→ Your assignment: Take each line from the entries that holds "agent" and copy it out.

Data for review below:

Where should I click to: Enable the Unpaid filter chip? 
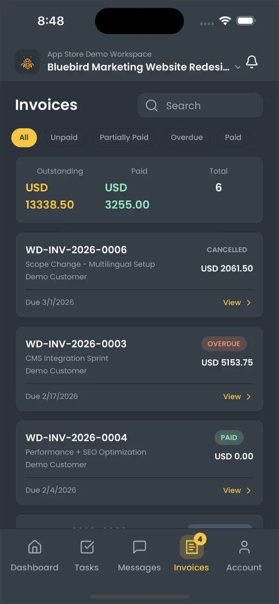tap(64, 138)
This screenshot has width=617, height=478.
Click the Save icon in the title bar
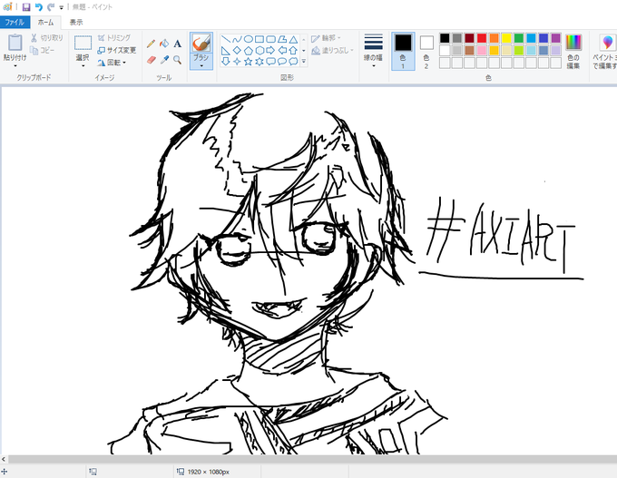[x=26, y=6]
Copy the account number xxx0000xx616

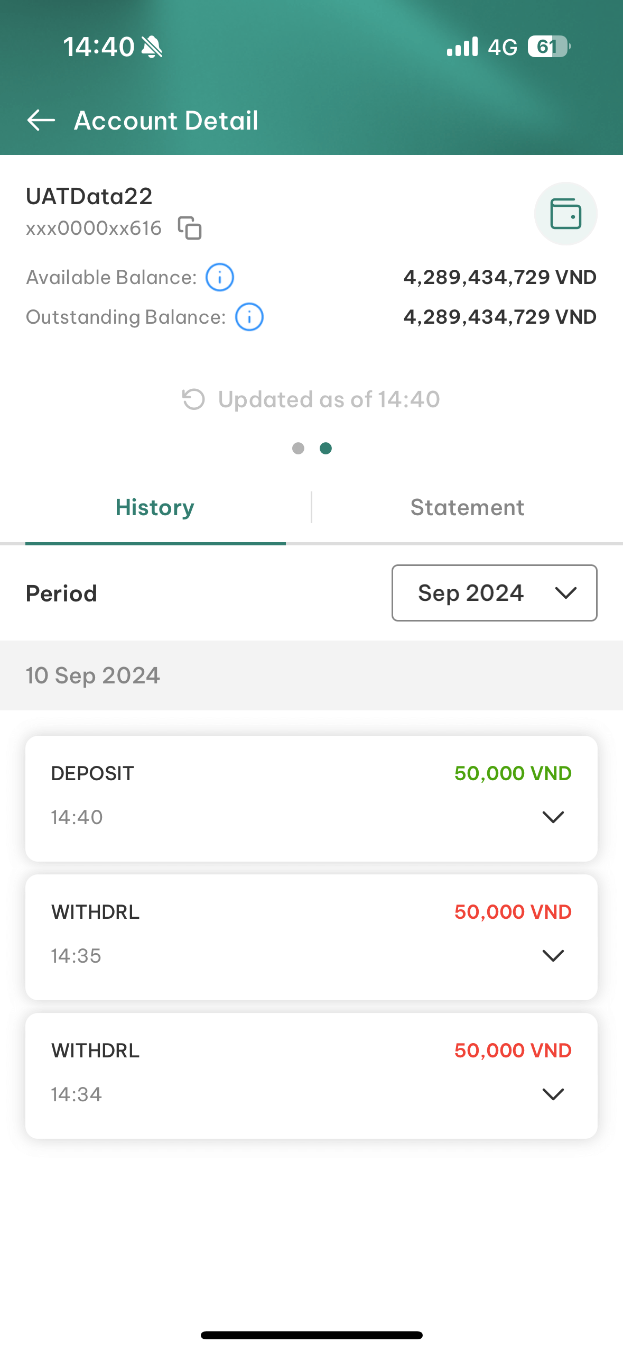[x=190, y=228]
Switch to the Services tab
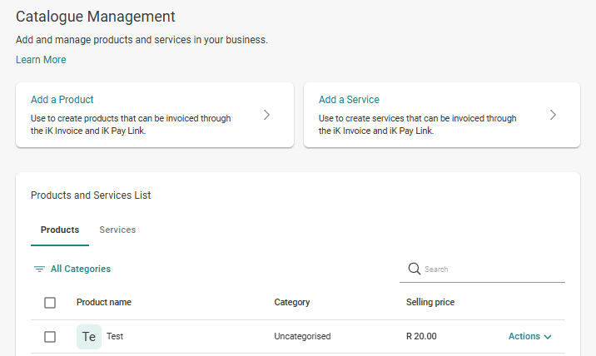 pyautogui.click(x=117, y=230)
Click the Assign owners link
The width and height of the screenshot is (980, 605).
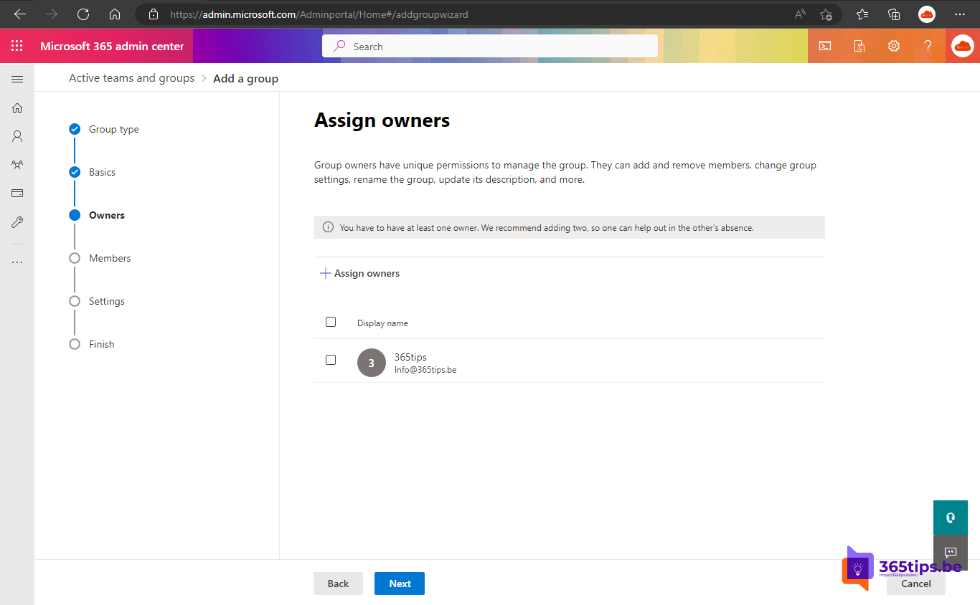point(359,273)
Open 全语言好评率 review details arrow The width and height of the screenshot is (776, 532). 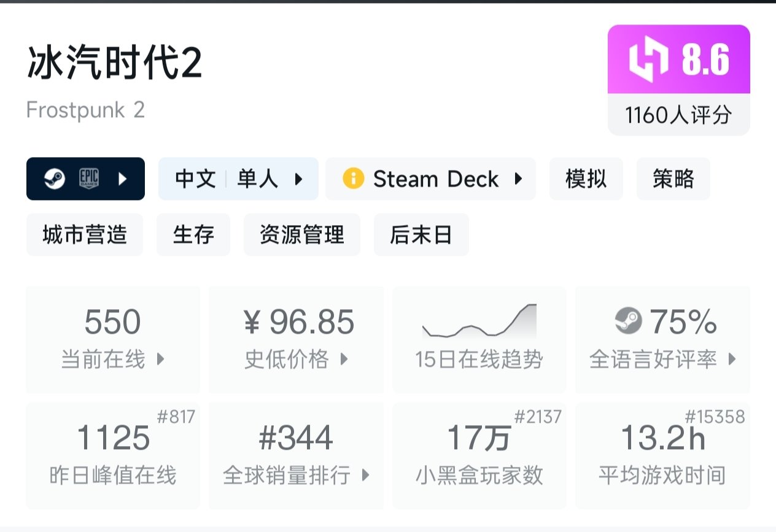click(x=732, y=359)
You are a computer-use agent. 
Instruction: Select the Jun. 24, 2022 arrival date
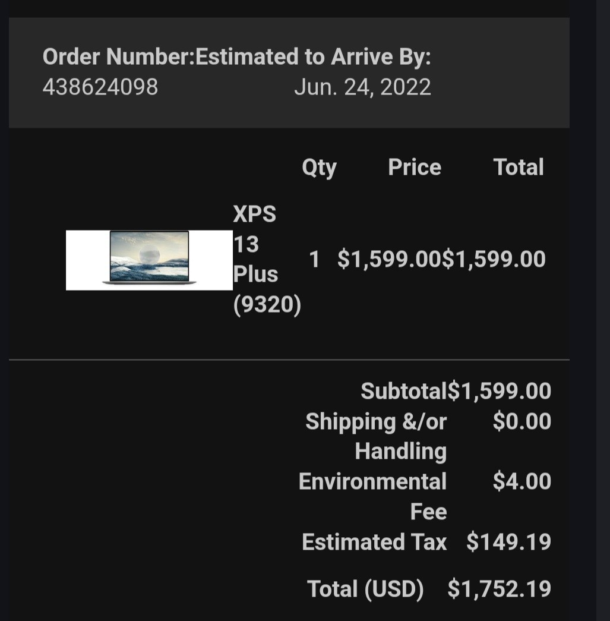click(x=362, y=87)
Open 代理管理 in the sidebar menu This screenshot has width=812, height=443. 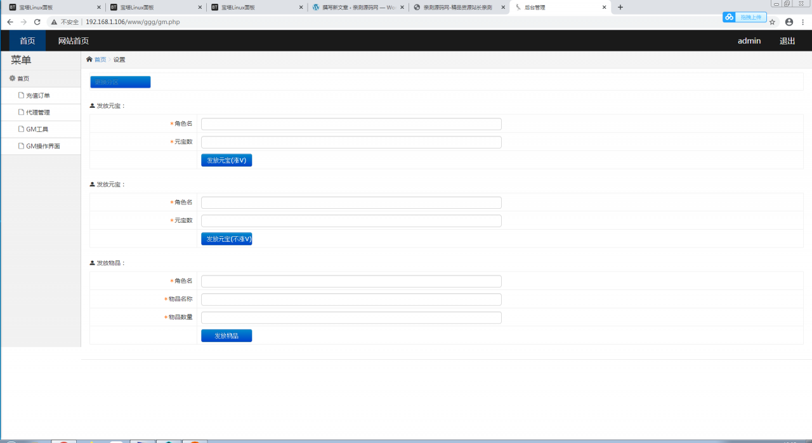[38, 112]
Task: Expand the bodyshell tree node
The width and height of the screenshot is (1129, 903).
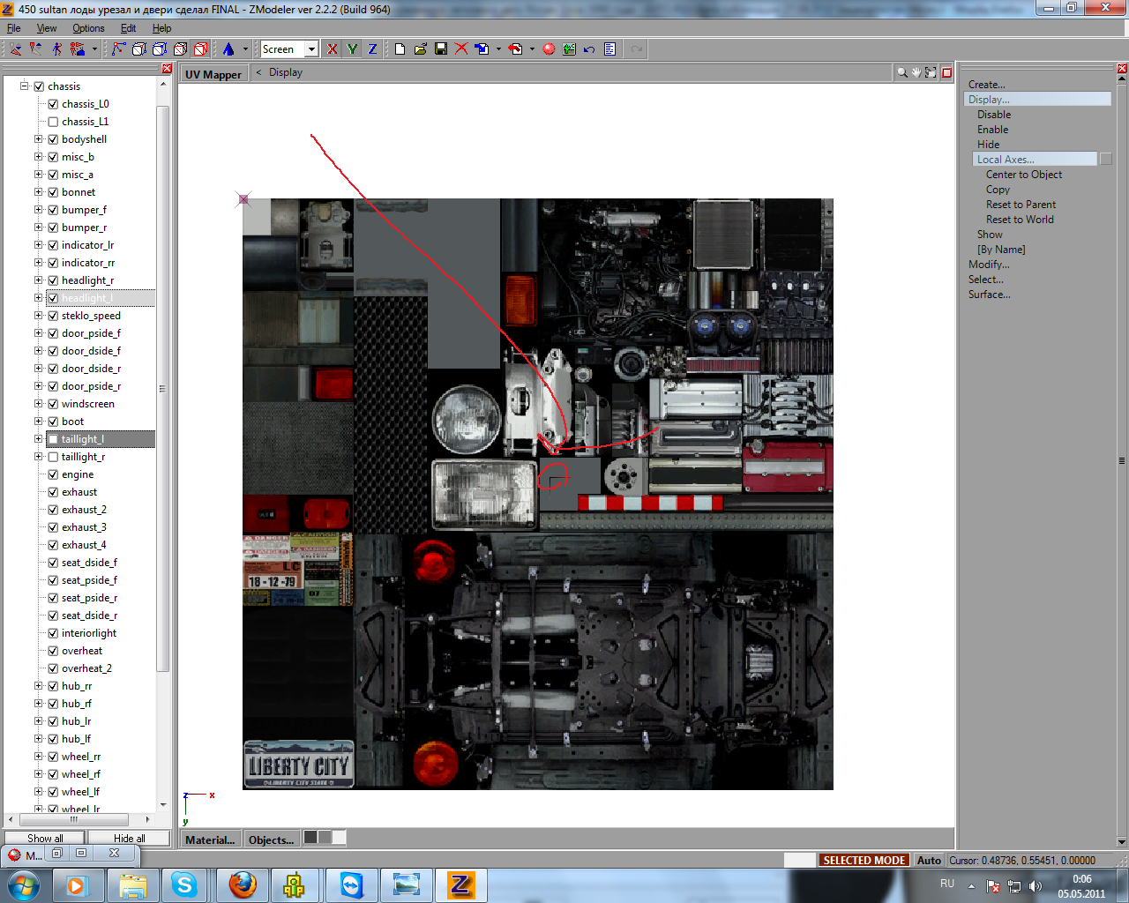Action: pos(38,139)
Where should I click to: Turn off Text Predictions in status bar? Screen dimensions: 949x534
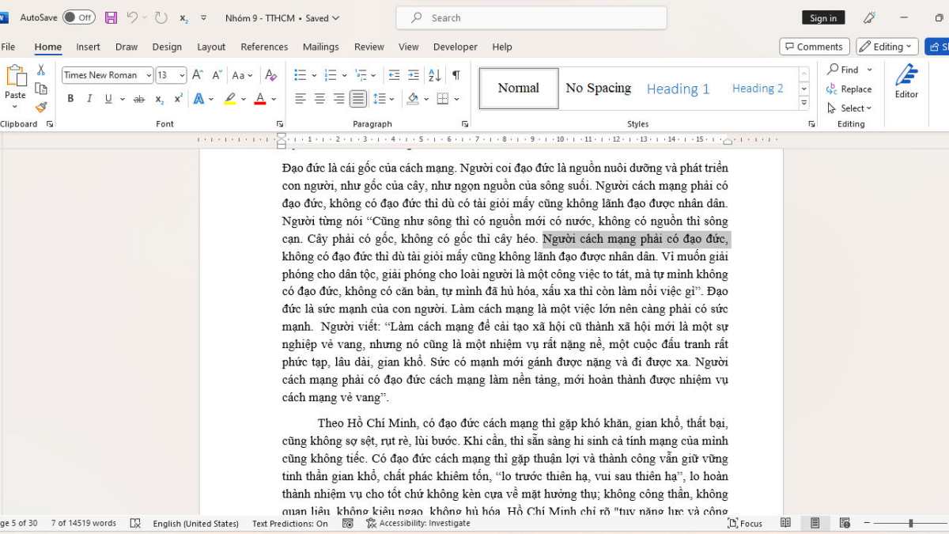coord(290,523)
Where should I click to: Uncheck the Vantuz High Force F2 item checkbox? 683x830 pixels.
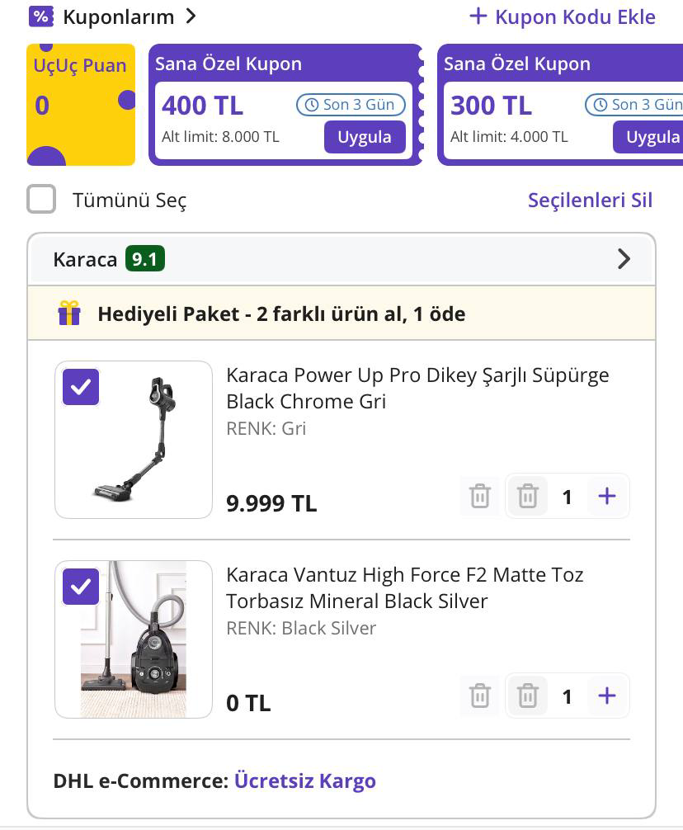[x=81, y=587]
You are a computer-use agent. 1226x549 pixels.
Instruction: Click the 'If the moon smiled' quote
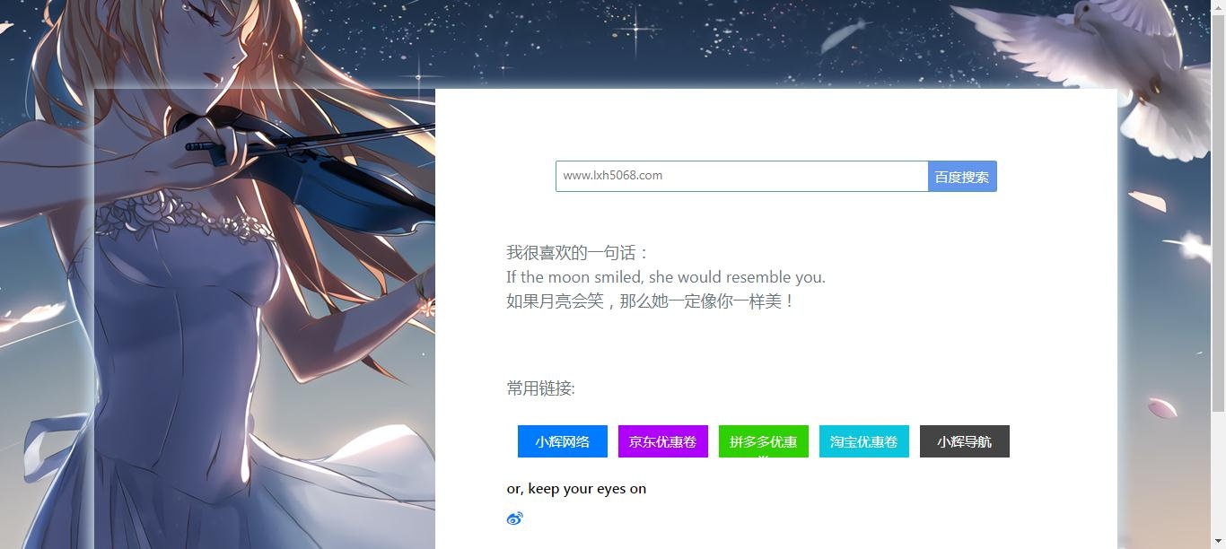click(666, 277)

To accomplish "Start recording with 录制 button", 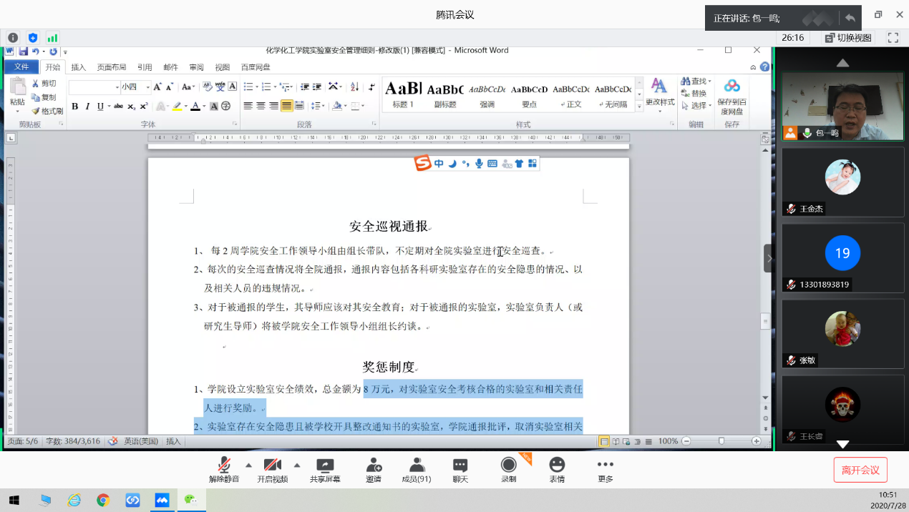I will (x=508, y=470).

End of Data for review.

→ Written answer:
You are a computer-use agent. 
You are a computer-use agent. 1226x549 pixels.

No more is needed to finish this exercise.